The recent suicide of D.C. Madam Deborah Jeane Palfrey, who faced a prison sentence for doing something that harmed no one, raises a question unrelated to those now swirling among conspiracy theorists. It is simply this: Who benefits from the criminalization of prostitution?
A quarter-millennium ago, Samuel Johnson described the ills associated with prostitution — crowding, intemperance, famine, filth and disease — and assured his friend Boswell that ”severe laws, steadily enforced, would be sufficient against those evils, and would promote marriage.” I think Jesse Ventura came closer to the truth in his rough-hewn way when he told Playboy in 1999, ”Prostitution is criminal, and bad things happen because it’s run illegally by dirt-bags who are criminals. If it’s legal, then the girls could have health checks, unions, benefits, anything any other worker gets, and it would be far better.” Not just girls, Jesse.
Camille Paglia wrote in Vamps and Tramps, ”The prostitute is not, as feminists claim, the victim of men, but rather their conqueror, an outlaw, who controls the sexual channels between nature and culture.” Paglia has made a career out of archly stating ridiculous things. As an advocate of the legalization of prostitution, I think it needs neither sanitizing nor glorifying. It is a profession not filled exclusively with people who freely chose it from a host of other options. No doubt there are some in that category, like the college student turning tricks for extra cash. But too many turn to it by necessity. These include gay teenagers who have been thrown out of the house by their parents, and transgenders whom discrimination has left with few options.
People in these situations are not practicing an alternate lifestyle (not that there is anything wrong with that); they are practicing survival sex. They face greater risk of substance abuse, mental and physical abuse, and sexually transmitted diseases.
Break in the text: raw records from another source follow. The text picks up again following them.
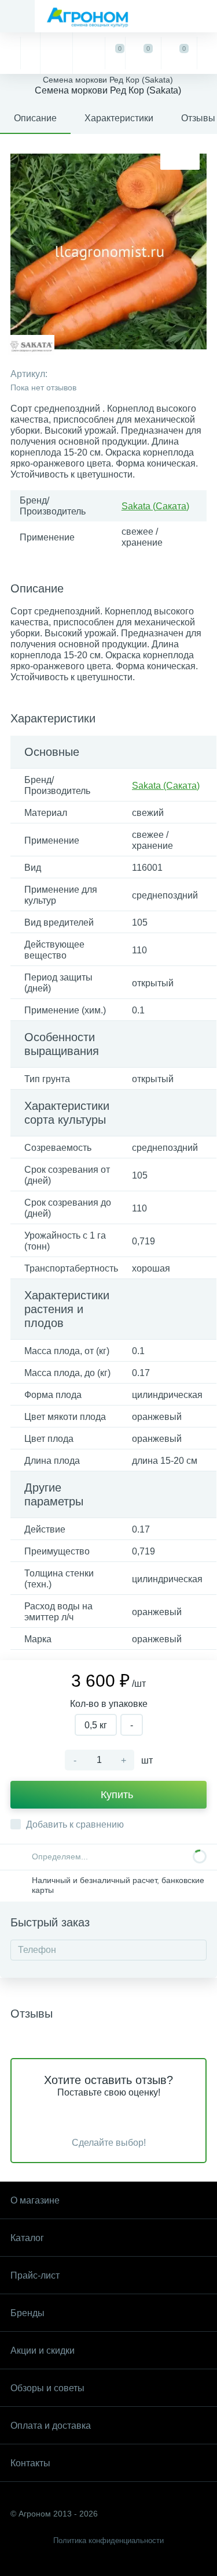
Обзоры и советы (47, 2388)
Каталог (27, 2238)
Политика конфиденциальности (108, 2540)
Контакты (30, 2463)
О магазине (35, 2200)
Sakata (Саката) (155, 506)
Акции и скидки (42, 2350)
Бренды (27, 2313)
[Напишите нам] (88, 53)
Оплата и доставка (50, 2425)
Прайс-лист (35, 2275)
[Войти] (207, 53)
Harassing, arresting and prosecuting people for survival sex solves none of their problems. It only piles more on. Whose idea of responsible public policy is this? To be justified, any public law ought to serve some identifiable common good. Saying to people as Sister Mary Ignatius did, ”You do the thing that makes Jesus puke,” is no basis for criminalizing whatever it is. Having been the targets of moralistic lawmaking, gay people should be more on guard against it than most.
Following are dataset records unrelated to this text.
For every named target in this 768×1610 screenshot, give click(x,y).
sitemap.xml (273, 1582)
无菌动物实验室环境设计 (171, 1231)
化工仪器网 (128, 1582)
No matter how bad you may think something is, if your proposed response is likely only to make it worse, then you should pull back. Policymakers are often too enamored of their own initiatives to pay attention to the consequences. If you want to provide safer, healthier, and more sustainable alternatives to survival sex, you can support the creation of drop-in centers, transitional housing, job training, counseling, addiction recovery programs and other services for at-risk populations. Key is creating safe spaces where help can be expected, not exploitation.
Speaking of addiction, our society’s addiction to legislating morality is the chief obstacle to eliminating the scourge of anti-prostitution and anti-solicitation laws. Otherwise liberal, compassionate and practical people often lose their bearings when the subject turns to the ”naughty bits.” Overcoming this will take time, especially here in D.C. with its constitutional vulnerability to congressional grandstanding; but we will never get there if we give up before we start. We can begin with a humble recognition of the normal variation in sexual expression, the proper limits of government coercion, and the fact that other people’s personal choices are none of our business unless they harm us. In the case of sex behind closed doors, whether in homes or hotel rooms, the fact that someone is paying for it is no more a legitimate basis for police involvement than if the transaction is a more informal one involving dinner and a show.
I live in a town filled with people who offer solutions to every problem under the sun — many, indeed, who offer solutions without problems. There is too much observable misery associated with prostitution for me to say it carries no problems; but they derive substantially, albeit not exclusively, from prostitution’s forced existence underground. Mitigating them requires leaving the moral implications to the participants and doing the few things that government can usefully do regarding prostitution: legalize it, regulate it, and tax it. You might consider making a proposition along these lines to your own lawmaker.